More about the question
First, let me clear the air... I'm somewhat new to C#. I bumped into this issue in an application I was working on. This particular class only had ObservableCollections exposed as Properties so my initial thought was that ObservervableCollection has it's own event, so I don't need the PropertyChanged event. The first attempt worked beautifully. Then I started cleaning up my code and found I didn't really need one of the backing vars, so I moved it all into the method...and it quit updating UI. Adding the INotifyPropertyChanged fixed the issue but I was left with a very big "WHY?"
Here is some test code I put together to see what I could figure out. Be advised, it is littered with bad practice, but I am really only trying to figure out when CollectionChanged can be depended on and when PropertyChagned must be added. Should I ever depend on CollectionChanged over PropertyChanged? If not, should we be using another List type, as we wouldn't really need the overhead of the ObservableCollection.
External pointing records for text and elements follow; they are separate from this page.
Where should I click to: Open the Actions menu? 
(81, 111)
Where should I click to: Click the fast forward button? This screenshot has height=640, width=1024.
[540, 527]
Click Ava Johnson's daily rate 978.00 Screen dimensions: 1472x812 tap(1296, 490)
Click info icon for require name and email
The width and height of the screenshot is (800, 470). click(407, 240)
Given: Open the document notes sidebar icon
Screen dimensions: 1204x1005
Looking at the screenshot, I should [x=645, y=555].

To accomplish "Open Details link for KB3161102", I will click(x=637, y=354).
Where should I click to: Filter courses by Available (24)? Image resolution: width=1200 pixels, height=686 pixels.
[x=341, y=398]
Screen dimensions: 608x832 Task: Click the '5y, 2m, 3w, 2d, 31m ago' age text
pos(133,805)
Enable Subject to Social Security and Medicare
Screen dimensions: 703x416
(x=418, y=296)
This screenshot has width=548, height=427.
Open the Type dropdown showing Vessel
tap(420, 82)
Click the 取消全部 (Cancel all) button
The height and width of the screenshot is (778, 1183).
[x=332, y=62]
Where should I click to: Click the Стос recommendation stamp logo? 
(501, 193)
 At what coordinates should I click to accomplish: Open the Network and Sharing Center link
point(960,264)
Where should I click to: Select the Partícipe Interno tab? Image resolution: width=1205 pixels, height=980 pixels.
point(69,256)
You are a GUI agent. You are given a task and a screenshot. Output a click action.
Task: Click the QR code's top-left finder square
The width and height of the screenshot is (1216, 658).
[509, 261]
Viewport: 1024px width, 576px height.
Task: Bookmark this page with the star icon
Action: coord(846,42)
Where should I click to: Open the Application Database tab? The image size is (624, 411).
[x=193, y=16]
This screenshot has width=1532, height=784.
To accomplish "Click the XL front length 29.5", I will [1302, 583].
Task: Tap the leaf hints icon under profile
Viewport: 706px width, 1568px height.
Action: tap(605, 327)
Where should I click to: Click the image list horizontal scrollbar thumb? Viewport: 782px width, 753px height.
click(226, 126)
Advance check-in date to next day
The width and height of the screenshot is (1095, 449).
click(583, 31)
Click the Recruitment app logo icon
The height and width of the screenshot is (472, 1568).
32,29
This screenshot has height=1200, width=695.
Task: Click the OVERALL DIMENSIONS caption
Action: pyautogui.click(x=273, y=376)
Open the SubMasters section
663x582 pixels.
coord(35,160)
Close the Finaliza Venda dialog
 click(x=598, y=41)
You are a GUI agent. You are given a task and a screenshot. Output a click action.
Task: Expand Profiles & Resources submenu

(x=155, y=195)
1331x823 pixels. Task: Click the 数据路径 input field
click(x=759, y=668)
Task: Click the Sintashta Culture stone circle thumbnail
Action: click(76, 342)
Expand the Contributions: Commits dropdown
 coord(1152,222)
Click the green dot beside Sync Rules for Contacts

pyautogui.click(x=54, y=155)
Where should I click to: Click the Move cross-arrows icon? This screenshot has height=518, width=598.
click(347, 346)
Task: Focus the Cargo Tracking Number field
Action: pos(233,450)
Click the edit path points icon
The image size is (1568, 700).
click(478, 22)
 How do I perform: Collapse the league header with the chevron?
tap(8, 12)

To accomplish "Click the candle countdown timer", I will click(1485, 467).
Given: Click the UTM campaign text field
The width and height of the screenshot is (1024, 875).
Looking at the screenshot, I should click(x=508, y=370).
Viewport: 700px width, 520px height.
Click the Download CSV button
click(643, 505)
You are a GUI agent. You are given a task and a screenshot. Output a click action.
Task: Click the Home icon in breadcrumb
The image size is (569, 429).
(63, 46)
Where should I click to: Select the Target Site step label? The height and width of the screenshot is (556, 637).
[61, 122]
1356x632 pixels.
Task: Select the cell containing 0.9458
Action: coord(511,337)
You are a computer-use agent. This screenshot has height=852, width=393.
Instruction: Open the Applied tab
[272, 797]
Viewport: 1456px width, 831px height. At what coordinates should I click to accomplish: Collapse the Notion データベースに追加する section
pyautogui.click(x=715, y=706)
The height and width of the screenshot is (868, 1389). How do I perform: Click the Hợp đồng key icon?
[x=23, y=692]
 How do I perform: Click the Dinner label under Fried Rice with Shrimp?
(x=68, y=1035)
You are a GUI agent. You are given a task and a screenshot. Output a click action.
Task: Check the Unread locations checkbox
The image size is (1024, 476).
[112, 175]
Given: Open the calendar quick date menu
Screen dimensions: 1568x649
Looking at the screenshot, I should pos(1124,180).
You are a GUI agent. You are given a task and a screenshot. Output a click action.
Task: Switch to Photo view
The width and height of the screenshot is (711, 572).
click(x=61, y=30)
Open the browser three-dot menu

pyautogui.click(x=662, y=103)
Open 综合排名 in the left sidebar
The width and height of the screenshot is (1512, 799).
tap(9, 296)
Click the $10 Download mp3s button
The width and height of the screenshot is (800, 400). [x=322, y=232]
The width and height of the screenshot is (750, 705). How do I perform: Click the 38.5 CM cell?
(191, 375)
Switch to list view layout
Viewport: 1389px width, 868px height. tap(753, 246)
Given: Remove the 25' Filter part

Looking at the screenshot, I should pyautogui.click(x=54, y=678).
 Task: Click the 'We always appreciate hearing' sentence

It really seems like a waste to use both.
The bulk of the code
private TestClass test = new TestClass();
public MainWindow()
{
InitializeComponent();
this.DataContext = test;
}
internal class TestClass : INotifyPropertyChanged
{
public ObservableCollection<String> test1 = new ObservableCollection<String>();
public ObservableCollection<String> test2 = new ObservableCollection<String>() { "T2-A" };
public TestClass()
{
}
public ObservableCollection<String> Test1 { get => test1; set { } }
public ObservableCollection<String> Test2 { get => test2; set { this.test2 = value; } }
public ObservableCollection<String> Test3 { get; set; }
public event PropertyChangedEventHandler PropertyChanged;
public void OnPropertyChanged(string propertyName = null) => PropertyChanged?.Invoke(this, new PropertyChangedEventArgs(propertyName));
}
private void BT1_Click(object sender, RoutedEventArgs e)
{
//Both of these work fine
test.test1.Add("T1-A");
test.Test1.Add("T1-B");
//First line works...Second line breaks it... but there is a setter.
test.Test2.Add("T2-C");
test.Test2 = new ObservableCollection<String>() { "T2-A", "T2-B" };
test.test2.Add("T2-D");
//First Line throws Null exception... So it's not creating a backing var of it's own.
//test.Test3.Add("T3-A");
var t3 = new ObservableCollection<String>() { "T3-B", "T3-C" };
test.Test3 = t3;
test.Test3.Add("T3-D");
//It updates when I trigger the property changed...but what broke CollectionChanged
test.OnPropertyChanged(nameof(test.Test3));
}
Here is the XAML if anyone is interested
<ListBox ItemsSource="{Binding Test1}" HorizontalAlignment="Left" Height="205" VerticalAlignment="Top" Width="161" Margin="10,5,0,0" />
<ListBox ItemsSource="{Binding Test2}" Height="205" Margin="186,5,187,0" VerticalAlignment="Top" />
<ListBox ItemsSource="{Binding Test3}" Height="205" Margin="366,5,8,0" VerticalAlignment="Top" />
<Button x:Name="bT1" Content="Test It" HorizontalAlignment="Left" Height="33" Margin="10,215,0,0" VerticalAlignment="Top" Width="516" Click="BT1_Click" />
My Findings so far
It seems that if you want to use the ObservableCollection CollectionChanged event, you must create your backing var, and never alter the instance of Collection. In otherwords, use Clear() to wipe and rebuild rather than 'var col = new ObservableCollection()'. Is there something I am missing? I would think this would get rather flaky when you start looking at TwoWay data. How would you prevent someone from breaking your code downstream following the 2nd line of test2?